Exercise details >>
Please take the records that follow and repeat exactly the lines starting with the line with "The image size is (382, 1568)." and going on through the line with "The image size is (650, 424).".
◇ ◇ ◇ ◇ ◇ ◇ ◇
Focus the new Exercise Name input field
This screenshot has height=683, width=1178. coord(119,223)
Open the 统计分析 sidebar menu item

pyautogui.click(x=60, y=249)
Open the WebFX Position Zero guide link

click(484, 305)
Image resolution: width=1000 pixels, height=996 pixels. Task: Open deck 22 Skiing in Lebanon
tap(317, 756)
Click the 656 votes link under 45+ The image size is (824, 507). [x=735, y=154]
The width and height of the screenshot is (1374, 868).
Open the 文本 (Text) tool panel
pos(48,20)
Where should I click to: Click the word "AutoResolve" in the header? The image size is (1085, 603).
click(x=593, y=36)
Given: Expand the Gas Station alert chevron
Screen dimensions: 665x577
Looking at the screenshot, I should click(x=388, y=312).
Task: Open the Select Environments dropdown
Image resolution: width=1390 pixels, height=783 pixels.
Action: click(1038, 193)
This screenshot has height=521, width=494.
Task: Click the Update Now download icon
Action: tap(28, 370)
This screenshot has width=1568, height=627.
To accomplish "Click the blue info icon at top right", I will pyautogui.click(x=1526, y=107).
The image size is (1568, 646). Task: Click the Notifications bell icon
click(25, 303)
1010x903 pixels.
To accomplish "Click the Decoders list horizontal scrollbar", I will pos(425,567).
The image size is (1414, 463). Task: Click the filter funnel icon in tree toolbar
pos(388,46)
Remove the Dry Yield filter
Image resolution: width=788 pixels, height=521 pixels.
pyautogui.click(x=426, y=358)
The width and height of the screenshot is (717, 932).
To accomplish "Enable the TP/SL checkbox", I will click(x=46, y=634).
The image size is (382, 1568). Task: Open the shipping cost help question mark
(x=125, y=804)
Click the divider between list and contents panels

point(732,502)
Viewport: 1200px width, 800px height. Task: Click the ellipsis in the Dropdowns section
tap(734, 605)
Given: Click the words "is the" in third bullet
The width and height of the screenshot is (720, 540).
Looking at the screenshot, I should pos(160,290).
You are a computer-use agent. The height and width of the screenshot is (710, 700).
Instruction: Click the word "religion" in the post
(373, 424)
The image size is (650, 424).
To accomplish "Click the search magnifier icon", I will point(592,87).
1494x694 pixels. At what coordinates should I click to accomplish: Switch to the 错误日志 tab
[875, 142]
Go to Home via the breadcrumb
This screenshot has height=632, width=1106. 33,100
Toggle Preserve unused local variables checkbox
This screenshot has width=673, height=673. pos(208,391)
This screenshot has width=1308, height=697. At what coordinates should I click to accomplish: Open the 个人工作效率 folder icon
◇ ◇ ◇ ◇ ◇ ◇ ◇
Response >>
The image size is (382, 1568). Task: Open the shipping cost help question mark
(x=125, y=804)
Click the divider between list and contents panels

point(732,502)
Viewport: 1200px width, 800px height. Task: Click the ellipsis in the Dropdowns section
tap(734, 605)
Given: Click the words "is the" in third bullet
The width and height of the screenshot is (720, 540).
Looking at the screenshot, I should pos(160,290).
You are a computer-use agent. The height and width of the screenshot is (710, 700).
Instruction: Click the word "religion" in the post
(373, 424)
The image size is (650, 424).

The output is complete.